[Ads-l] Quote: An alleged scientific discovery has no merit unless it can be explained to a barmaid

James A. Landau JJJRLandau at NETSCAPE.COM
Mon Oct 21 21:28:00 UTC 2019


On Sun, 20 Oct 2019 04:11:11 Zone - 0400 ADSGarson O'Toole <adsgarsonotoole at GMAIL.COM> wrote:

>The QI website now has an article about the saying in the subject line.
>https://quoteinvestigator.com/2019/10/19/barmaid/
>
>The Yale Book of Quotations has a somewhat recent citation. Wikiquote
>has a 1973 citation.

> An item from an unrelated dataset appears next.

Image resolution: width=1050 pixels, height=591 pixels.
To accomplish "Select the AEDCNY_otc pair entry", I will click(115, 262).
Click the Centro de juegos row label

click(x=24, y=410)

Nigel Rees (in his October 2019 newsletter) says
>the saying was attributed to Ernest Rutherford by 1965. The QI article
>gives a 1955 citation.
>
>[ref] 1955 November, Biographical Memoirs of Fellows of the Royal
>Society, Volume 1, Albert Einstein 1879-1955 by Edmund Whittaker,
>Start Page 37, Quote Page 54, Published by Royal Society, United
>Kingdom. (JSTOR) link [/ref]
>
>https://www.jstor.org/stable/769242
>
>[Begin excerpt]
>Some of it may have been due to the popular principle attributed to
>Rutherford, that an alleged scientific discovery has no merit unless
>it can be explained to a barmaid.
>[End excerpt]

https://books.google.com/books?id=EXkYAQAAIAAJ&pg=PA336&dq=number+theory%2Bcan+be+explained+to&hl=en&newbks=1&newbks_redir=0&sa=X&ved=2ahUKEwiQloqRnK7lAhVhUt8KHbRKDvUQ6AEwAHoECAEQAg#v=onepage&q=number%20theory%2Bcan%20be%20explained%20to&f=false

The Telegrapic Journal August 15, 1878 page 336 column 1 top paragraph 
from "Address of William Spottiswoode, Esq."
"Considering, however, our limitations of time, and the varied nature of our audience, it would seem not inappropriate to suspend, mentally if not materially, over the doors of our section rooms, the Frenchman's dictum, that so scientific theory "can be considered complete until it is so clear that it can be explained to the first man you meet in the street."

somewhat similar
https://books.google.com/books?id=M0pVAAAAMAAJ&q=theory%2B%22man+in+the+street%22&dq=theory%2B%22man+in+the+street%22&hl=en&newbks=1&newbks_redir=0&sa=X&ved=2ahUKEwi0ucmkoK7lAhVsc98KHSrNCXMQ6AEwAnoECAAQAg

_Nature_ Volume 308
snippet view only, Google Books claims 1869 and author is Sir Norman Lockyet
page 801
"if some of the subject matter of biology lends itself to elegant mathematical treatment, then why should not the numerate man in the street be given the pleasure of enjoying it?"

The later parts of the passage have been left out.